#### Extracted data:
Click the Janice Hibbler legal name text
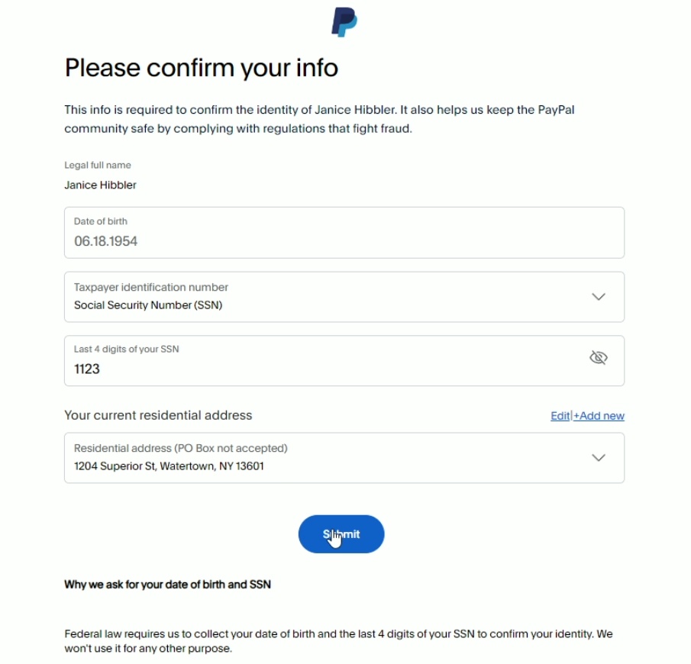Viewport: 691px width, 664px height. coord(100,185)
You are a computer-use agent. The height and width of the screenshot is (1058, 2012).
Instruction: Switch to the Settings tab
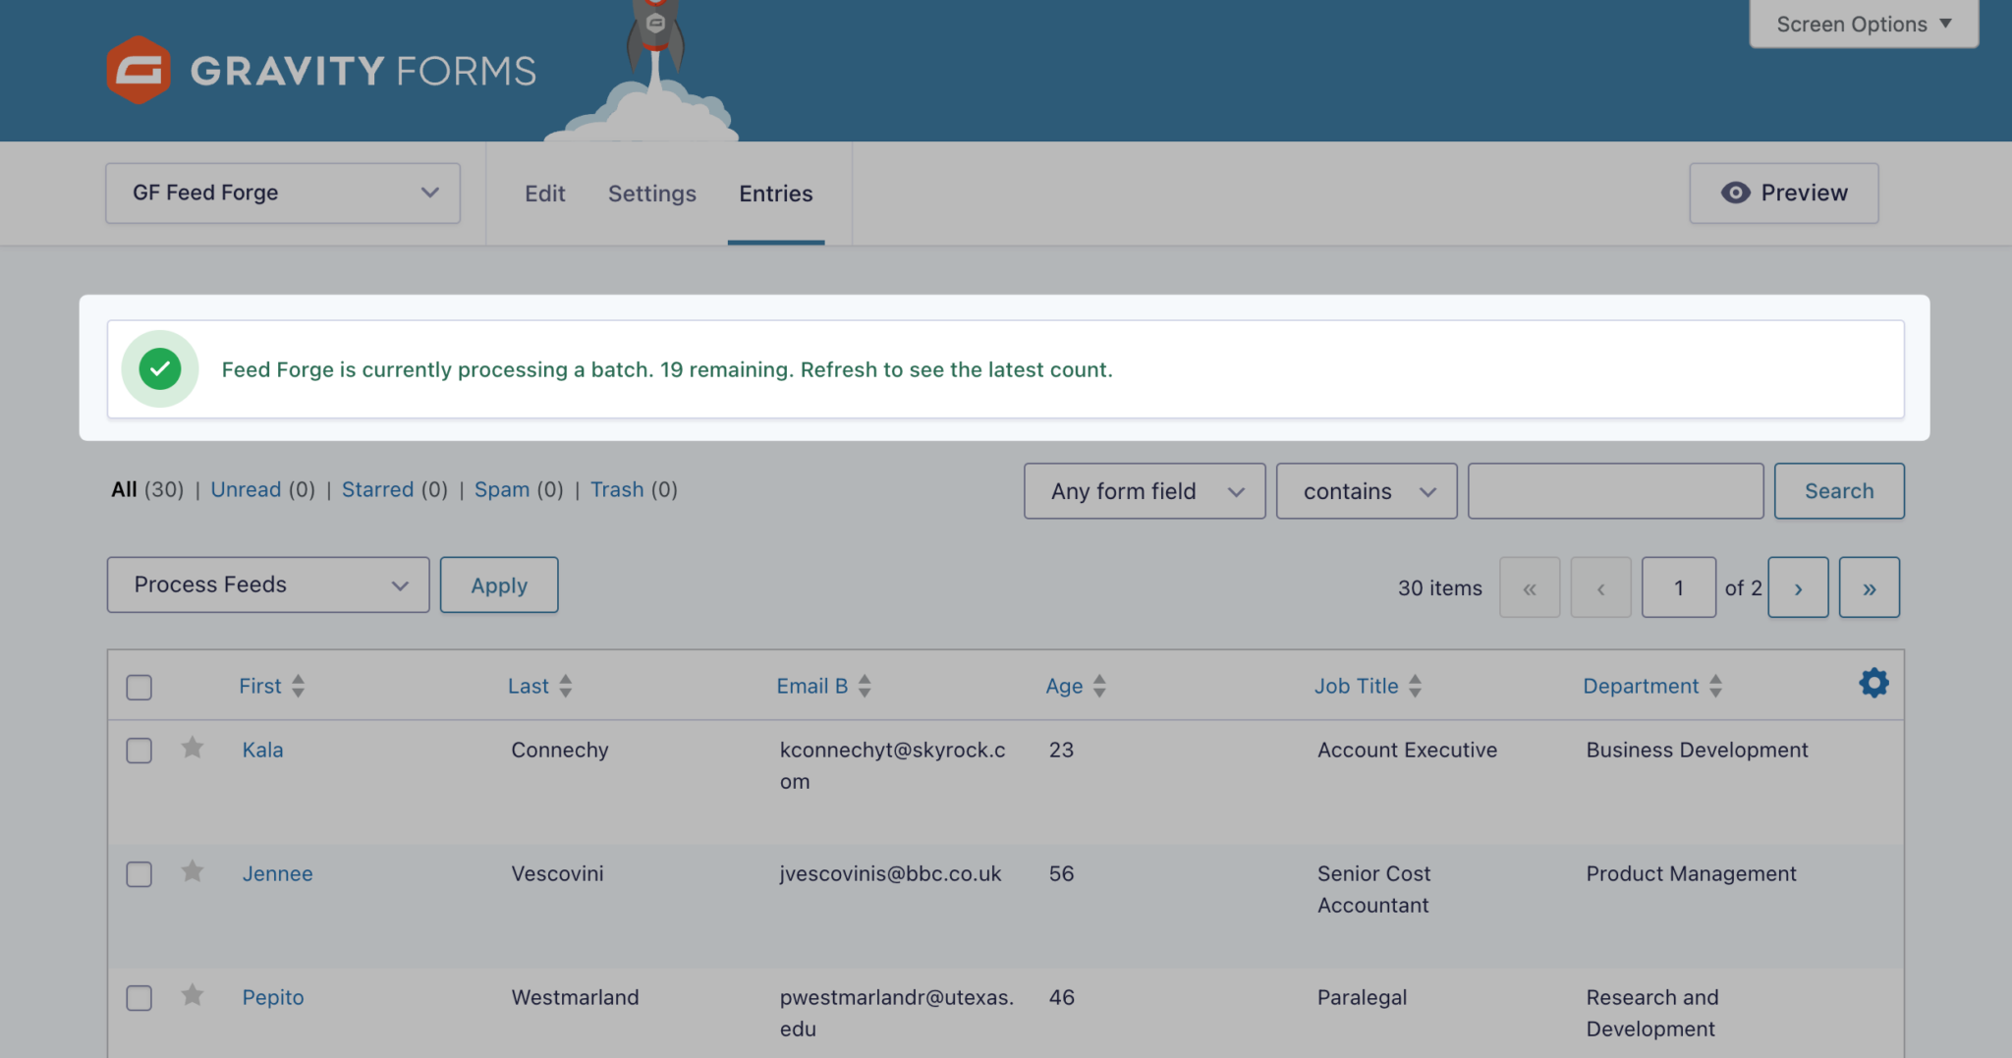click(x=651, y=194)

#### What this task involves:
Transcribe the material above word for word; images do not belong in the copy.

#### Result of this exercise:
Click the Janice Hibbler legal name text
Viewport: 691px width, 664px height. coord(100,185)
You are a computer-use agent. The height and width of the screenshot is (1058, 2012).
Instruction: Switch to the Settings tab
click(x=651, y=194)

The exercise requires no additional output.